More progress to be made
For more than a decade, the short list of female execs mentioned in the news media was the province of folks such as Hewlett-Packard CEO Meg Whitman, who ran eBay for a decade; former Autodesk and Yahoo CEO Carol Bartz; and former Hewlett-Packard CEO Carly Fiorina. In recent years, the list expanded to include the likes of Google's Mayer and Facebook's Sandberg.
But social movements take time. The pipeline from academia is relatively dry. Just a fraction of the estimated 120,000 computer-science graduates in the U.S. each year are women — 11.7% of bachelor degrees in 2010-11, down from 13.8% in 2009-10, according to Computing Research Association. India and China are graduating nearly 1 million men and women annually in computer science.
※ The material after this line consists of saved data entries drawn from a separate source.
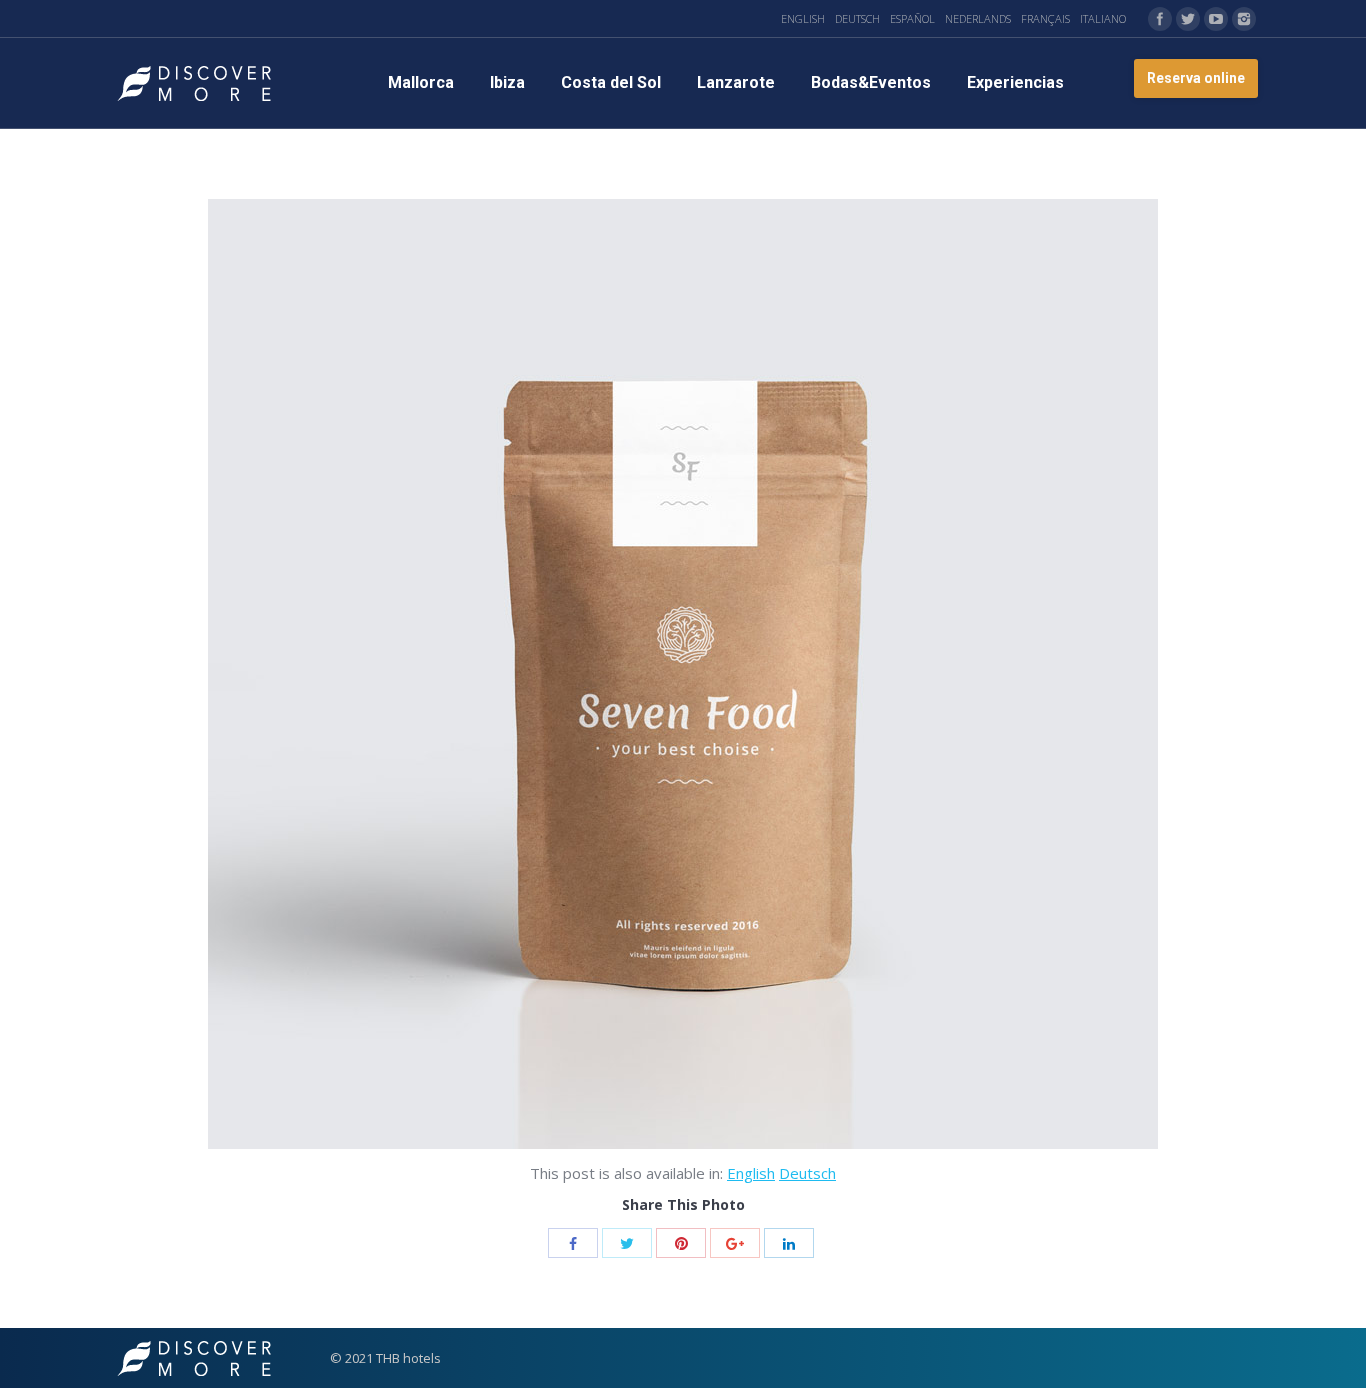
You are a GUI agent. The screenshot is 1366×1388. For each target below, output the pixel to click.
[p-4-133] (683, 674)
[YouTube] (1216, 19)
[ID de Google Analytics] (735, 1243)
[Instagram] (1244, 19)
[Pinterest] (681, 1243)
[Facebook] (1160, 19)
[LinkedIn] (789, 1243)
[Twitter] (1188, 19)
Only 1% of venture-capital money was invested in companies run by female CEOs in 2010, the most recent year available, according to Dow Jones VentureOne. It says a general drop in VC investment hit women-led companies particularly hard.
That is borne out in several unshakeable statistics that underscore the yawning gap between the sexes in executive board rooms. IBM CEO Ginni Rometty, Xerox CEO Ursula Burns and DuPont CEO Ellen Kullman are exceptions among the predominately male Fortune 500 CEOs. A scant 3% of public companies — not to mention, Fortune 500 firms — are headed by women, says research company GMI.
"There always has been, and continues to be, a shortage of female-led companies," says Dana Stalder, general partner at VC firm Matrix Partners, which has investments in female-led start-ups such as home-care company Care.com and online retailer Gilt Groupe. About 10% of private companies in Matrix's portfolio were founded by female entrepreneurs.
Female leaders are convinced that such start-ups will lead to spin-offs or investments in other companies led by women.
That has paid off handsomely for Rashmi Sinha, co-founder of SlideShare, an online community for sharing PowerPoint and Word documents and other presentations, which was sold to LinkedIn for $119 million in April.
"As the ecosystem becomes more supportive, you will see more companies created," says Kimber Lockhart, 26, a trained engineer who sold her then-2-year-old start-up, Increo Solutions, to Box for an undisclosed amount in 2009. Several companies bid for the documentation-management firm.
Adds Leary, "It is exciting to see so many (women-led) companies. But it is a long journey, and there are many stages to that journey to be successful."